[Collected data entries]
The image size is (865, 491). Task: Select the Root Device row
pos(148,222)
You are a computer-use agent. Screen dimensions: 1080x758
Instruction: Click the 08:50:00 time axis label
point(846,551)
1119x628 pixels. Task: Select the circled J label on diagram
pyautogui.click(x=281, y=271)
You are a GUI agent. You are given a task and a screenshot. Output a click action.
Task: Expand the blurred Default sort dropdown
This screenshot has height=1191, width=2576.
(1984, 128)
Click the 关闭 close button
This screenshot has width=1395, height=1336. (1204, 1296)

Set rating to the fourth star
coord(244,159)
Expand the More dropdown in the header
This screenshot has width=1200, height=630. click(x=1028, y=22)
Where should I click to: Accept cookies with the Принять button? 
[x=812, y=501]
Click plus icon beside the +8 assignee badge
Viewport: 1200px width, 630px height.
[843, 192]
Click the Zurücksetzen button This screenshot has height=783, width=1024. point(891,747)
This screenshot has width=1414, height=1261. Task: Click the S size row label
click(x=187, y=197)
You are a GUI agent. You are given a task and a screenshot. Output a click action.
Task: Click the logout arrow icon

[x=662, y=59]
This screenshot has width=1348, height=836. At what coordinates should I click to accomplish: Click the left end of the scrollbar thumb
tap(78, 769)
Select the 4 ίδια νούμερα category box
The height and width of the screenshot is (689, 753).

- INSTRUCTIONS FOR THE TASK -
Could you retype every record above exactly as given?

- TASK SOLUTION -
The image size is (865, 491). Task: Select the Root Device row
pos(148,222)
You are a computer-use agent. Screen dimensions: 1080x758
Instruction: Click the 08:50:00 time axis label
point(846,551)
1119x628 pixels. Task: Select the circled J label on diagram
pyautogui.click(x=281, y=271)
You are a GUI agent. You are given a task and a screenshot. Output a click action.
Task: Expand the blurred Default sort dropdown
This screenshot has height=1191, width=2576.
(1984, 128)
Click the 关闭 close button
This screenshot has width=1395, height=1336. (1204, 1296)

Set rating to the fourth star
coord(244,159)
Expand the More dropdown in the header
This screenshot has width=1200, height=630. click(x=1028, y=22)
Where should I click to: Accept cookies with the Принять button? 
[x=812, y=501]
Click plus icon beside the +8 assignee badge
Viewport: 1200px width, 630px height.
[843, 192]
Click the Zurücksetzen button This screenshot has height=783, width=1024. point(891,747)
This screenshot has width=1414, height=1261. Task: Click the S size row label
click(x=187, y=197)
You are a GUI agent. You are given a task and a screenshot. Output a click action.
Task: Click the logout arrow icon

[x=662, y=59]
This screenshot has width=1348, height=836. At what coordinates should I click to accomplish: Click the left end of the scrollbar thumb
tap(78, 769)
Select the 4 ίδια νούμερα category box
The height and width of the screenshot is (689, 753).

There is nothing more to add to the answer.